_Provided records:_
-------------------------

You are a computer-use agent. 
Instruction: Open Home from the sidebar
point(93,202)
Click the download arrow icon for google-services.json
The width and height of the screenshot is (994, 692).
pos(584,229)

-------------------------

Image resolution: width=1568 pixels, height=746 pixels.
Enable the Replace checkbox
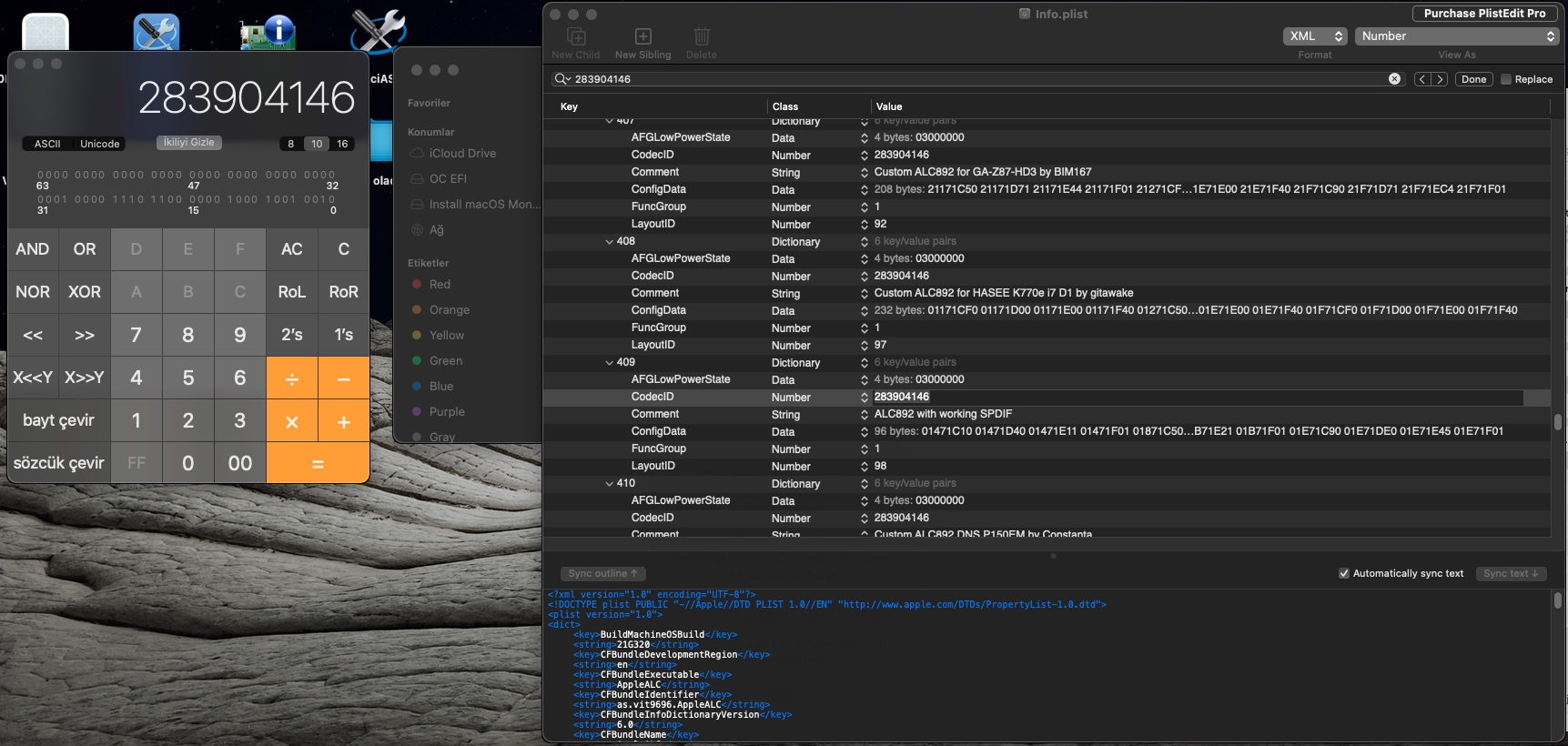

-------------------------

_Action item:_ Restate word for word the lines of the data above, starting at the line containing "Image resolution: width=1568" and ending at the line containing "Enable the Replace checkbox", both included, and nothing more.

_Response to the task:_
Image resolution: width=1568 pixels, height=746 pixels.
Enable the Replace checkbox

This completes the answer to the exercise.